━━━━━ Record extracts
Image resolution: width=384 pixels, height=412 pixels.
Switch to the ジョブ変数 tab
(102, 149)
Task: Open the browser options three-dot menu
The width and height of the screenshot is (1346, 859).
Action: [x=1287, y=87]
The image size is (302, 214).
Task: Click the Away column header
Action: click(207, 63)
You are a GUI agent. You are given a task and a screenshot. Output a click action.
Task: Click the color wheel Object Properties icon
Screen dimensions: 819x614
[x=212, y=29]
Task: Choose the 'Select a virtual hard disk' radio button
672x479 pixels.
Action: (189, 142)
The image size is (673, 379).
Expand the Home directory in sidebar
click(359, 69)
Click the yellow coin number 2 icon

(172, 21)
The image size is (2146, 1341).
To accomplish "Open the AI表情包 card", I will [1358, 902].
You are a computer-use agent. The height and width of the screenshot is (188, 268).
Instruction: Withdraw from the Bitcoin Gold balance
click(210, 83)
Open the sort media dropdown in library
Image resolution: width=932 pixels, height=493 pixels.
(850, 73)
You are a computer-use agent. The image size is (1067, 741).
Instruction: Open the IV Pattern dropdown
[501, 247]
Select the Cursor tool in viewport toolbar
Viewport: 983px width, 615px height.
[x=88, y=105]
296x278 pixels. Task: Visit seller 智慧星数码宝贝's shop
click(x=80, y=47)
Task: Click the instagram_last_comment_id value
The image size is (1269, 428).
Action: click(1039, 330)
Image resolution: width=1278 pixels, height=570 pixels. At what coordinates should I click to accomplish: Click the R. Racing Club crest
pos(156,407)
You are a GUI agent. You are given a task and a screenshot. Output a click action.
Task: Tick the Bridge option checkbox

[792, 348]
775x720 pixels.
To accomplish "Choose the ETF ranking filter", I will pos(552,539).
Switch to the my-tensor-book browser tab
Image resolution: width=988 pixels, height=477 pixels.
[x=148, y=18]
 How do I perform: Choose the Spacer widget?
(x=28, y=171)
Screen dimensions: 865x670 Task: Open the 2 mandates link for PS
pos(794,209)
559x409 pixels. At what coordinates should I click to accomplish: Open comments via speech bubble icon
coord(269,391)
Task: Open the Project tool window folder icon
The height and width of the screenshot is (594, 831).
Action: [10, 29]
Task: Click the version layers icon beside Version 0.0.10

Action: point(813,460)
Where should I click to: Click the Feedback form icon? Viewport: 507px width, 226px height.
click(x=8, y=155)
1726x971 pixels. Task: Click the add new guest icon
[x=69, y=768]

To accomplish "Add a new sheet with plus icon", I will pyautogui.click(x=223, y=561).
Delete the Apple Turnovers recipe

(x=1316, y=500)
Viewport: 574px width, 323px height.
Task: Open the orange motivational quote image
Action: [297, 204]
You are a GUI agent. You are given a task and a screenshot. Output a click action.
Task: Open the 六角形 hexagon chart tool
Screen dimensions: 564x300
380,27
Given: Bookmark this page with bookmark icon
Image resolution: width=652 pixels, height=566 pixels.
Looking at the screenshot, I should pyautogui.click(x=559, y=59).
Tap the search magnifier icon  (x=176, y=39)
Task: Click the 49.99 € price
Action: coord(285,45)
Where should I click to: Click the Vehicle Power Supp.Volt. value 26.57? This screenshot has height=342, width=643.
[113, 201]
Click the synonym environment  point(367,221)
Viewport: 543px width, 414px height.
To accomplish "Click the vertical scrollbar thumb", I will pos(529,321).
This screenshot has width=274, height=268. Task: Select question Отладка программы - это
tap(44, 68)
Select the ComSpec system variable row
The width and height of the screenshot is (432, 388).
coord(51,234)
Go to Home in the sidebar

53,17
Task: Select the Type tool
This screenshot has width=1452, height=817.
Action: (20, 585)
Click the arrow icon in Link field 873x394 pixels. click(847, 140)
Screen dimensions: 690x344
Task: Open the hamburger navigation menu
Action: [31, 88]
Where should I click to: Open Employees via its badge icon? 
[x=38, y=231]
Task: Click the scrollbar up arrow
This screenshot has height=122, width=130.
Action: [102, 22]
━━━━━━━━━━
How many lines of the material above contain the string "tool"? Reply with the number alone.

4